▶ _SELECTED TEXT_
The Year of the French
The exportation of revolution has become a common international pastime in our own century, but it is nothing new. The American colonists, successful in their rebellion against the British crown, served as an example to others but were too busy settling a new nation to play any really active role in foreign upheavals. The French, however, were both more militant and more evangelical. When their own successful revolution of 1789 had been accomplished and the ensuing bloodbath had subsided, they looked to the world around them with speculative eyes. They sensed the opportunities that foreign rebellion might offer, and the imperialist urge was upon them. Like many of the revolutionary nations that have arisen since their time, they were far less interested in liberation of the oppressed than in their own enhancement as an instrument of power.
The French Directory had, from the time its position was consolidated, been petitioned by Irish revolutionaries. These activists were firmly convinced that if French troops could be provided to assist them, their own people would rise up and overthrow a British occupation force that had oppressed them for centuries.
To the French, Ireland presented tempting possibilities. England was a formidable adversary, and Ireland was England’s granary. In 1796, a French invasion fleet sailed for Ireland but was held offshore by gales known forever after among the Irish as “the Protestant winds.” The expedition returned to France; Theobald Wolfe Tone, emissary of the Society of United Irishmen, renewed his petitions.
By this time the French were turning their attention to a rising young military genius named Bonaparte, whose ambitions lay in Egypt. By 1798, Bonaparte’s Egyptian campaign was well under way, and the French military effort was directed to his support. Wolfe Tone nevertheless managed to persuade General Humbert that Ireland was closer than ever to a general uprising and that another French expedition could not fail to free his country from British domination.
Humbert gambled on Ireland, hoping to upstage Bonaparte by winning victories while his competitor was bogged down in Egypt. He obtained three frigates and assembled a modest force: 1,066 officers and troops, some field artillery, and five thousand muskets for distribution to the rebels. After delays that were to prove costly, he embarked for Ireland; he had been given assurances that a larger fleet would follow him when his military successes indicated that further support was justified.

▶ _PROVIDED DATA_

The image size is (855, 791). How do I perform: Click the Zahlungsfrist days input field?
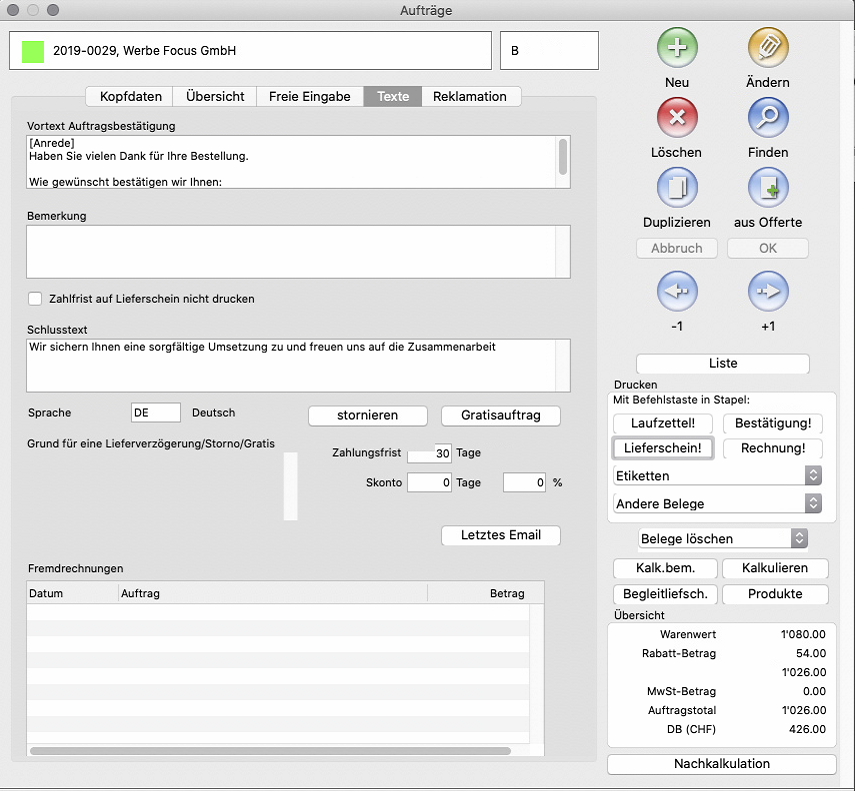pos(429,454)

▶ _CHALLENGE_
Give every year that the text on the French expedition to Ireland names.

▶ _SOLUTION TO THE EXERCISE_
1789, 1796, 1798